A questão é imperiosa: que democracia desejamos? A que implica a participação activa e efectiva de todos os cidadãos, ou a que é proposta pelas leis do mercado, cuja finalidade é o lucro pelo lucro? A Esquerda devia fazer ressaltar as possibilidades da criação de um terceiro sector de actividade, entre o mercado e o sector público, sem nunca descurar a importância deste último. Jacques Delors escreveu: "É preciso redefinir as bases do contrato social: aceitamos a democracia de opinião, com os média, as sondagens? Ou queremos, antes, restabelecer uma democracia mediatizada?"
As minorias, cada vez mais alargadas, são, também, cada vez mais marginalizadas. Releva de uma peculiar des-democratização o facto de o PS sistematicamente recusar o diálogo com as forças à sua esquerda. Assim como já quase deixou de causas surpresa o secretismo com que os dirigentes socialistas estabelecem compromissos, acordos e combinações à revelia da clareza exigida pela própria natureza das suas origens. E José Sócrates, susceptível como um samurai, diz pouco do que não quer dizer, e a sua direcção em nada contribui para a discussão ideológica: segue a regra, é um tributo ao mercado, sem reserva nem reflexão. Honra lhe seja: o seu discurso nunca cedeu à palavra socialismo. Quando muito, falou de "Esquerda moderna", expressão sem vértebras que chega a ser deprimente.
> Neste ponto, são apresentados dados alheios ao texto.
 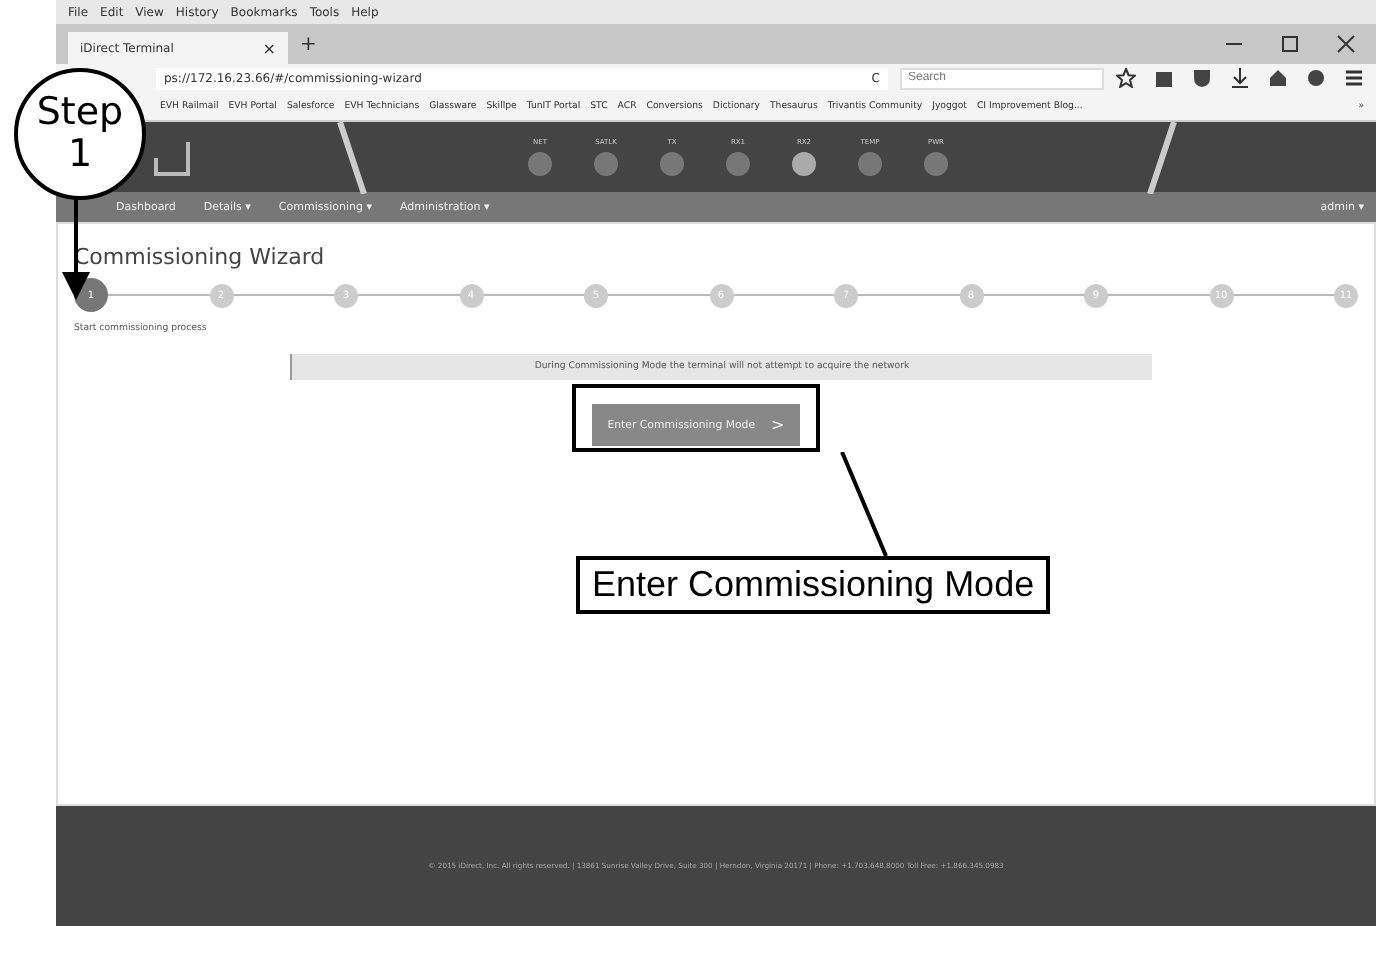 What do you see at coordinates (200, 257) in the screenshot?
I see `page-title: Commissioning Wizard` at bounding box center [200, 257].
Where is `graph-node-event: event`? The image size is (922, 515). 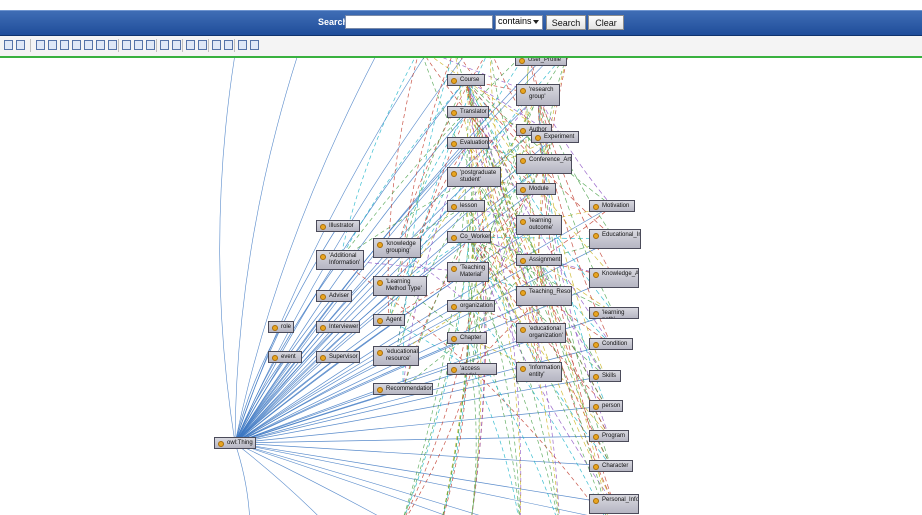
graph-node-event: event is located at coordinates (285, 357).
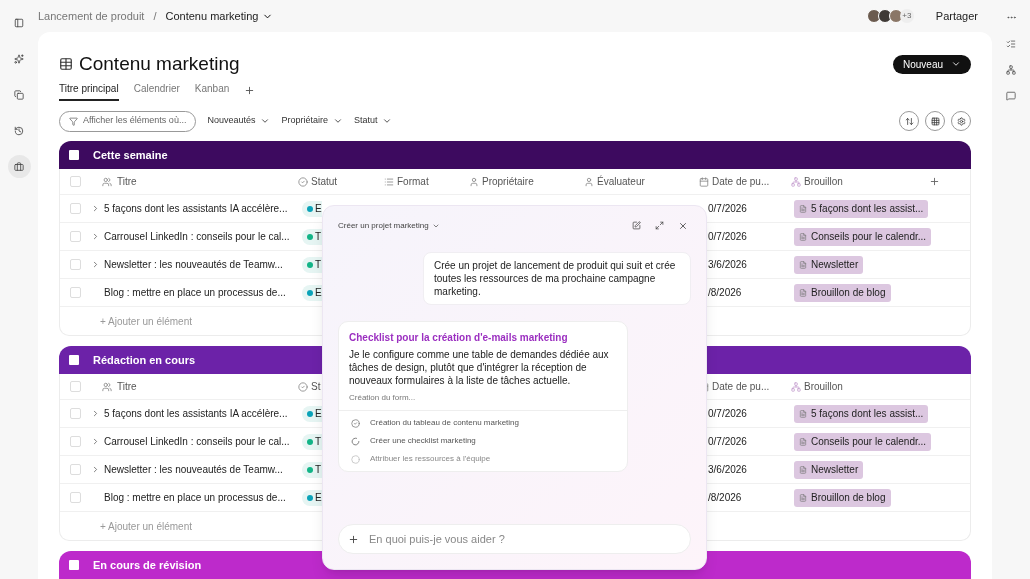 The width and height of the screenshot is (1030, 579). Describe the element at coordinates (459, 338) in the screenshot. I see `card-title: Checklist pour la création d'e-mails marketing` at that location.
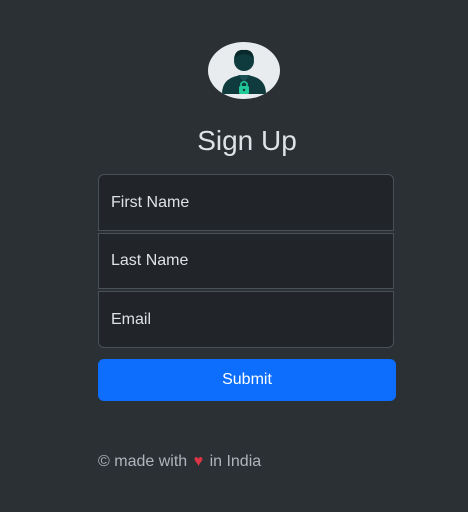 The image size is (468, 512). I want to click on footer-suffix: in India, so click(236, 462).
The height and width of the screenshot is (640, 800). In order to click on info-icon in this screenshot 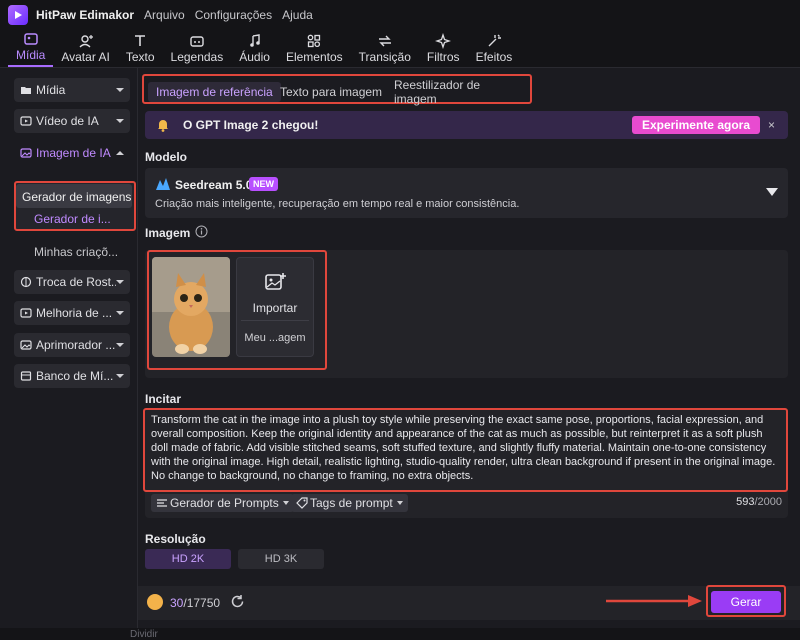, I will do `click(202, 232)`.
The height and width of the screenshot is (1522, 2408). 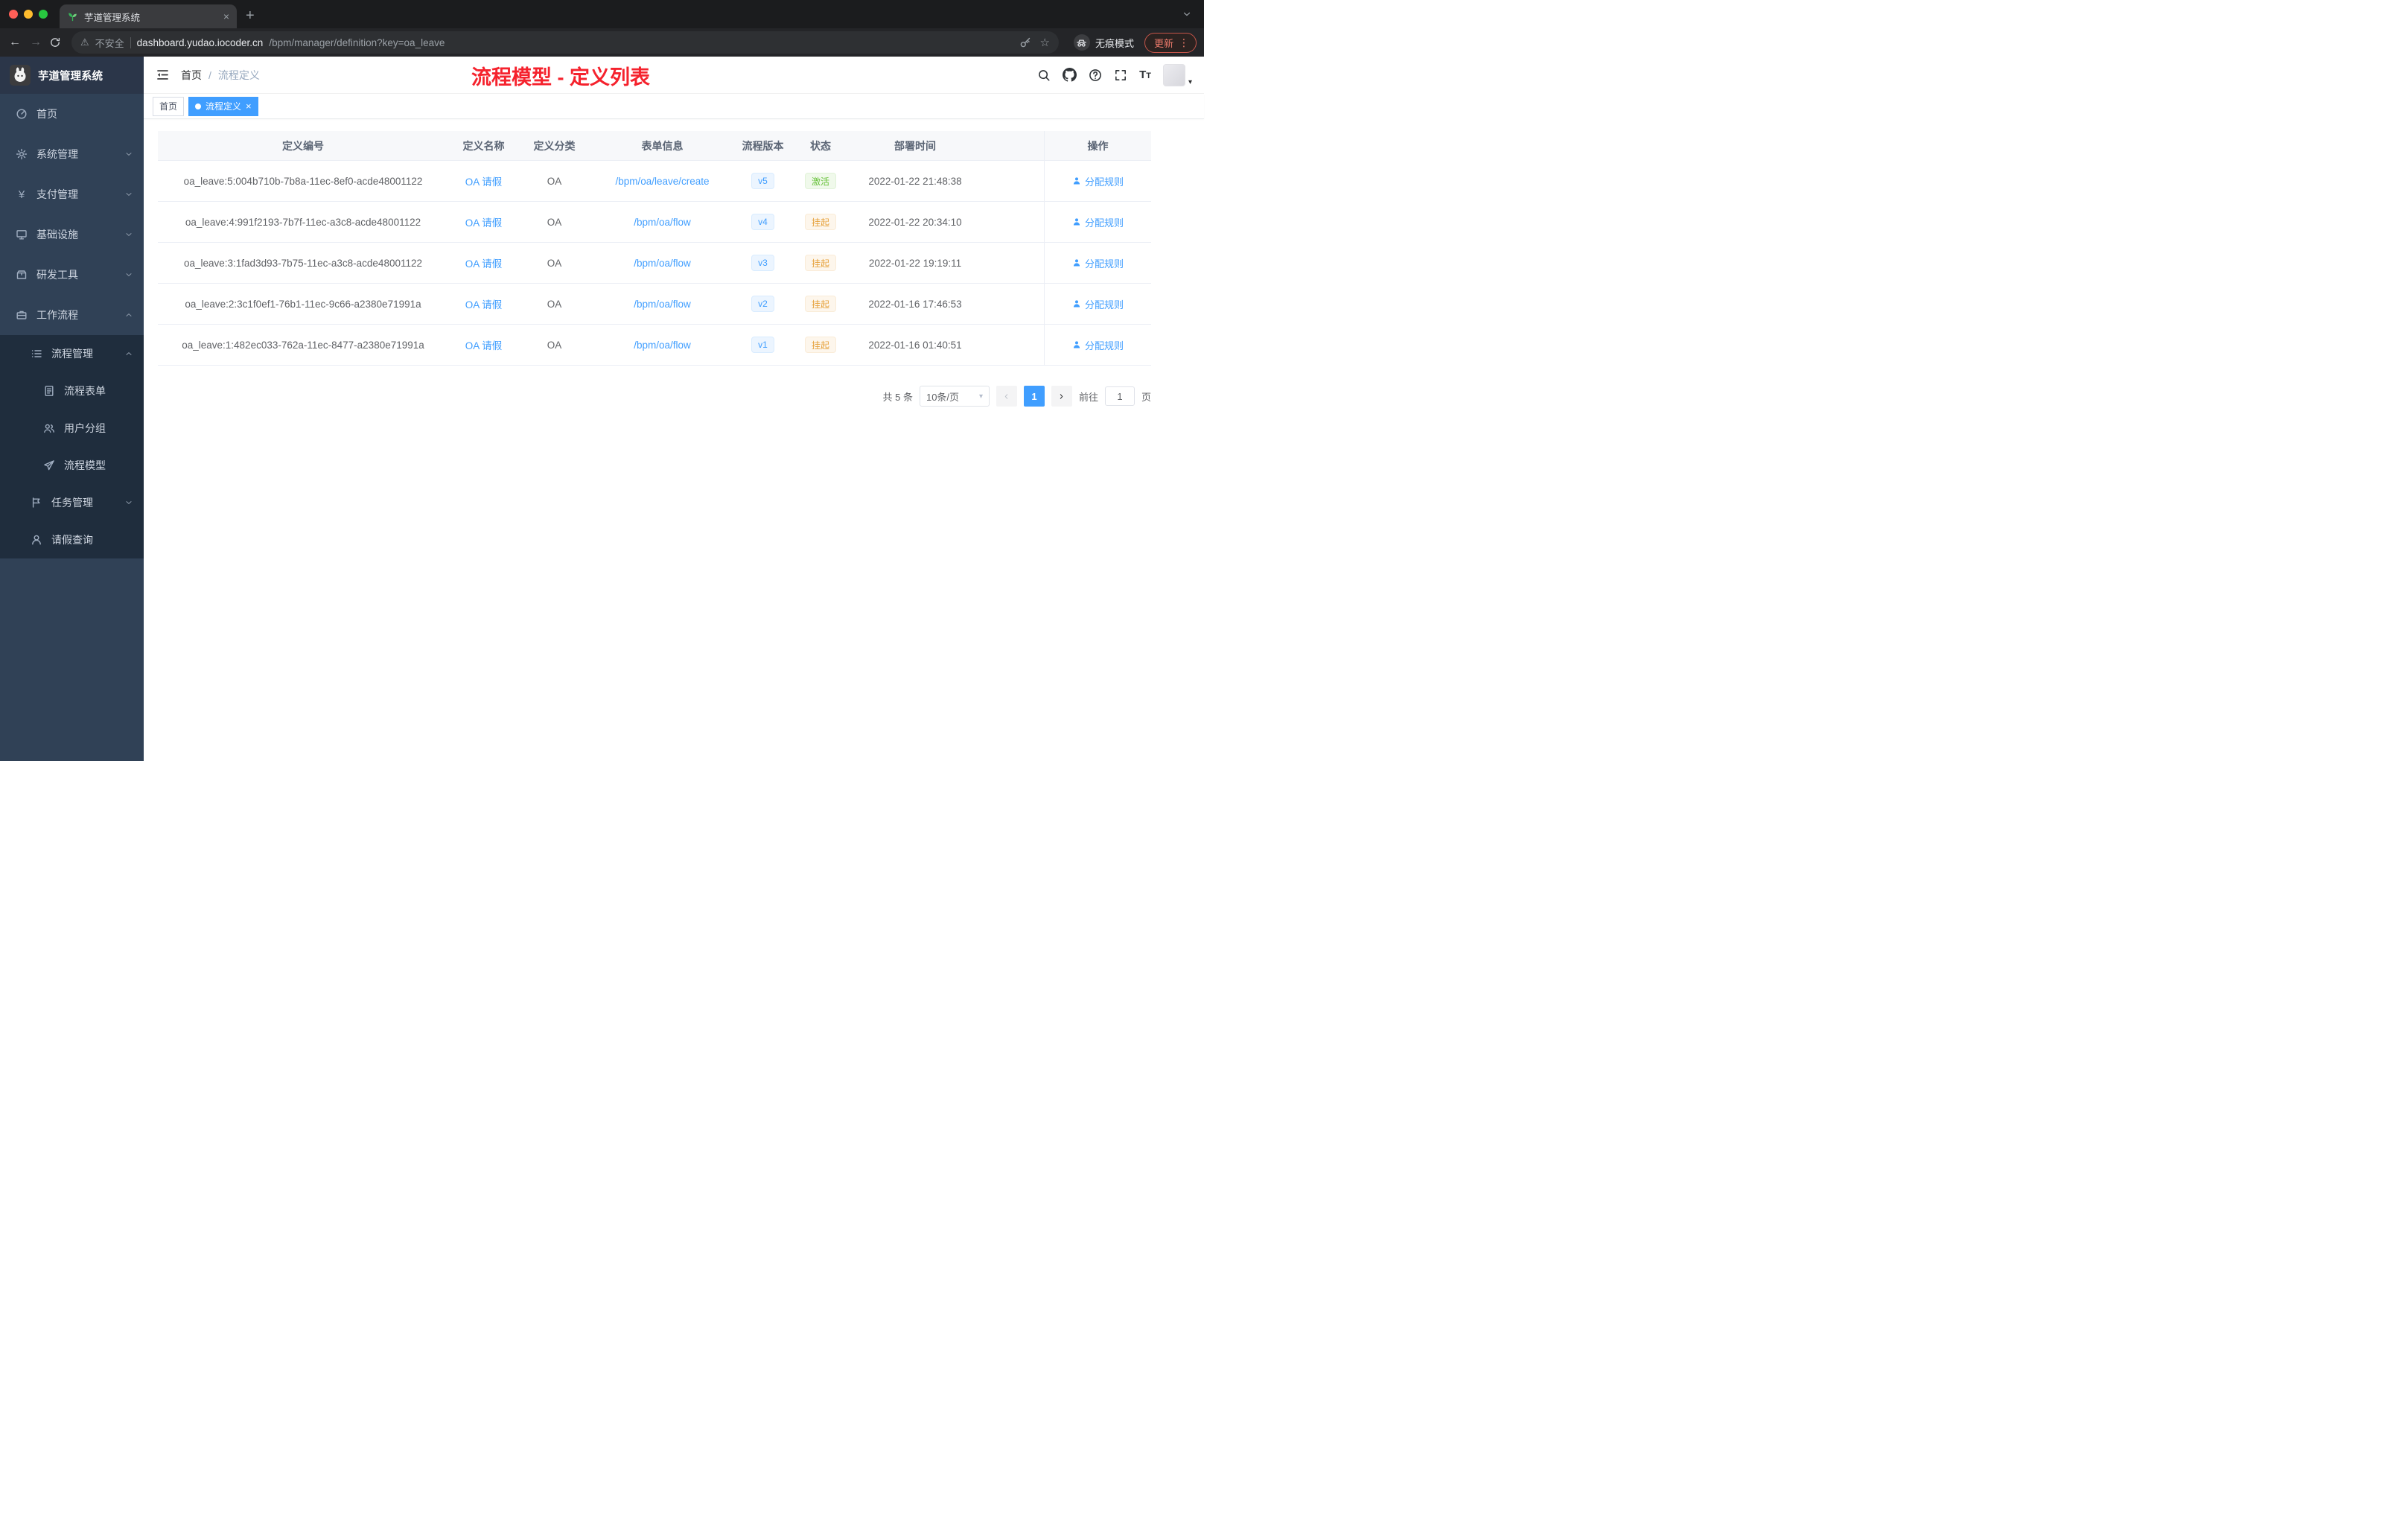 I want to click on security-warning-icon: ⚠, so click(x=84, y=42).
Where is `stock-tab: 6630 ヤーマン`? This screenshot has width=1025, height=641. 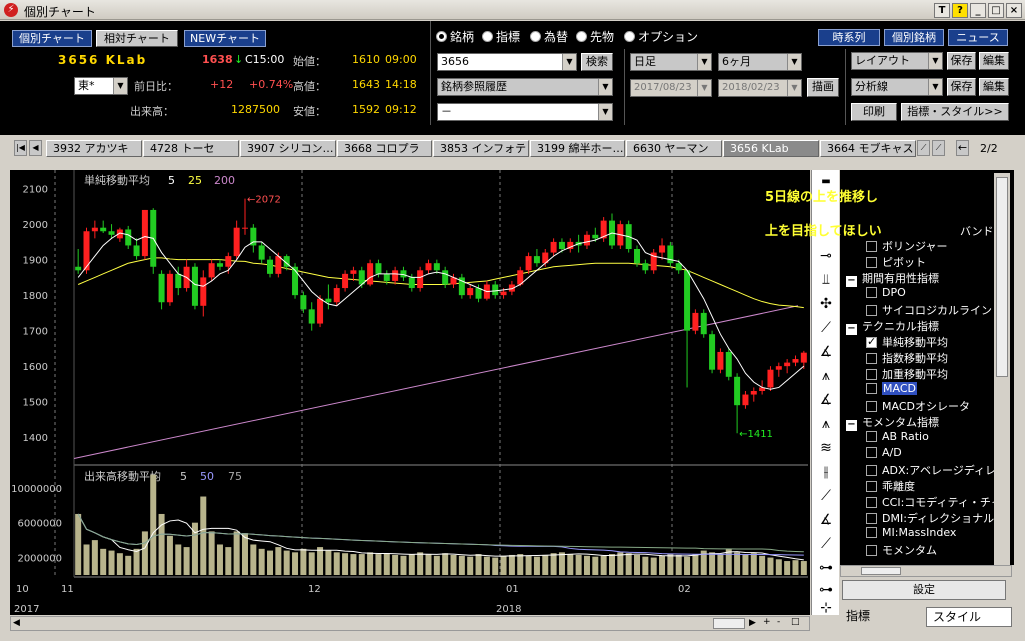 stock-tab: 6630 ヤーマン is located at coordinates (674, 148).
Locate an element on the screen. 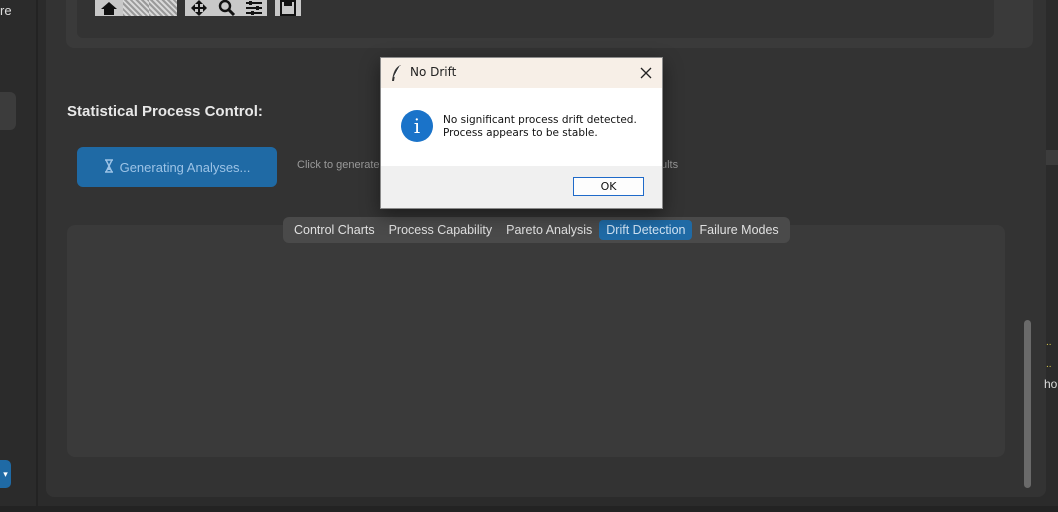 The width and height of the screenshot is (1058, 512). tab-control-charts: Control Charts is located at coordinates (334, 230).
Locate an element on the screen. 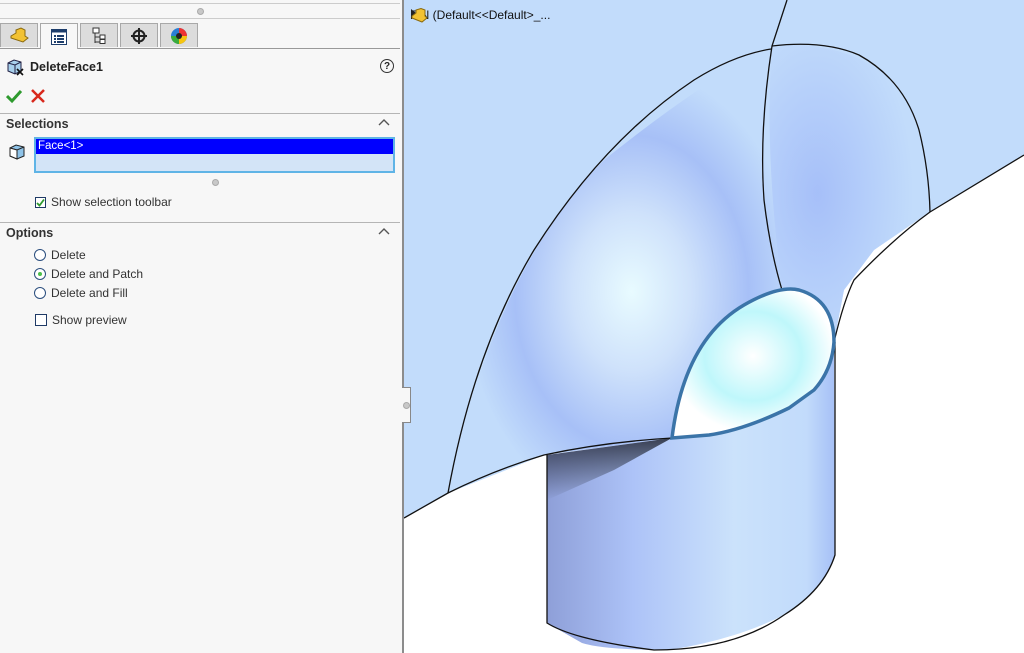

Torna-se cada vez mais penoso viver em Portugal. E muitos dos meus correspondentes "em linha" começam a ser concordes em que, se a política é a arte da espera -, já andamos a esperar há demasiado tempo.
APOSTILA 1 - Outro livro que recomendo aos meus Dilectos: "Para Onde Vão os Valores?", uma importante série de estudos e reflexões, coordenada por Jérôme Bindé, incluída na série Debates do Século XXI, Colecção Epistemologia e Sociedade, edição do Instituto Piaget. Um volume de consulta indispensável a quem deseja estar a par do que acontece à sua volta.
APOSTILA 2 - Fernando Lopes, velho parceiro de tudo, sonhos, filmes, livros, amigos, noites ganhas em alegres discussões na Cervejaria Ribadouro, acaba de apresentar "98 Octanas", película na qual tem João Lopes como cúmplice. Os dois Lopes são gente do melhor que Portugal ainda tem. João é um crítico notável, inteligente, culto, sábio e bem-educado, o que não é nada despiciendo. Fernando é, com Alberto Seixas Santos, o maior cineasta da geração de 60. Há muito de autobiografia transposta neste filme com imagens muito belas. Até o rosto da actriz principal tem algo a ver com o belíssimo rosto da mãe do Fernando, que ele filmou numa apaixonada devoção. Aliás, num filme anterior, "O Fio do Horizonte", o actor principal, Claude Brasseur, era "igual" ao Fernando. Até na ambiguidade da bipolarização.